Records contained in a dataset
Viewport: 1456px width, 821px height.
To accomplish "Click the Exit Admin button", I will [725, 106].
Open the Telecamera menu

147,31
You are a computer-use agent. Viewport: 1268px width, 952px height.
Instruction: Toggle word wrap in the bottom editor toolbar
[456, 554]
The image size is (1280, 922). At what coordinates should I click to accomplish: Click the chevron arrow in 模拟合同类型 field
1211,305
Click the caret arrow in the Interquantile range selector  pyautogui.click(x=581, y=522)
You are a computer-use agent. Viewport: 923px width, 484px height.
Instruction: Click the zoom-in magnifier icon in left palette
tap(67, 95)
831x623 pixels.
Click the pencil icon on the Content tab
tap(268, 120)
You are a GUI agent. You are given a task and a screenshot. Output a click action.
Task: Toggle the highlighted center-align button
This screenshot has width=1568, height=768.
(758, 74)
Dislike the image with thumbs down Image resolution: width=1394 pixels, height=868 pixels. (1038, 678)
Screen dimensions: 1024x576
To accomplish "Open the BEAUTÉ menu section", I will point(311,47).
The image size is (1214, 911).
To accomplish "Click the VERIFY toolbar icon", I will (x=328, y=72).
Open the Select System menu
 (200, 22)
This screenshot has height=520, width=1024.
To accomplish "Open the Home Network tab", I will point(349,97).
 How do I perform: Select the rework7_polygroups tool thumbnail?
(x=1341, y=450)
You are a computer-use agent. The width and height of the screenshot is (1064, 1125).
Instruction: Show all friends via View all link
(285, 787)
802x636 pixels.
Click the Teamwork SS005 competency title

Task to complete
Reproduce every line of the listing above verbatim, from the first line to the last.

Output for this exercise
Viewport: 1456px width, 821px height.
To accomplish "Click the Exit Admin button", I will [725, 106].
Open the Telecamera menu

147,31
You are a computer-use agent. Viewport: 1268px width, 952px height.
Instruction: Toggle word wrap in the bottom editor toolbar
[456, 554]
The image size is (1280, 922). At what coordinates should I click to accomplish: Click the chevron arrow in 模拟合同类型 field
1211,305
Click the caret arrow in the Interquantile range selector  pyautogui.click(x=581, y=522)
You are a computer-use agent. Viewport: 923px width, 484px height.
Instruction: Click the zoom-in magnifier icon in left palette
tap(67, 95)
831x623 pixels.
Click the pencil icon on the Content tab
tap(268, 120)
You are a GUI agent. You are given a task and a screenshot. Output a click action.
Task: Toggle the highlighted center-align button
This screenshot has width=1568, height=768.
(758, 74)
Dislike the image with thumbs down Image resolution: width=1394 pixels, height=868 pixels. (1038, 678)
Screen dimensions: 1024x576
To accomplish "Open the BEAUTÉ menu section", I will point(311,47).
The image size is (1214, 911).
To accomplish "Click the VERIFY toolbar icon", I will (x=328, y=72).
Open the Select System menu
 (200, 22)
This screenshot has height=520, width=1024.
To accomplish "Open the Home Network tab", I will point(349,97).
 How do I perform: Select the rework7_polygroups tool thumbnail?
(x=1341, y=450)
You are a computer-use agent. The width and height of the screenshot is (1064, 1125).
Instruction: Show all friends via View all link
(285, 787)
802x636 pixels.
Click the Teamwork SS005 competency title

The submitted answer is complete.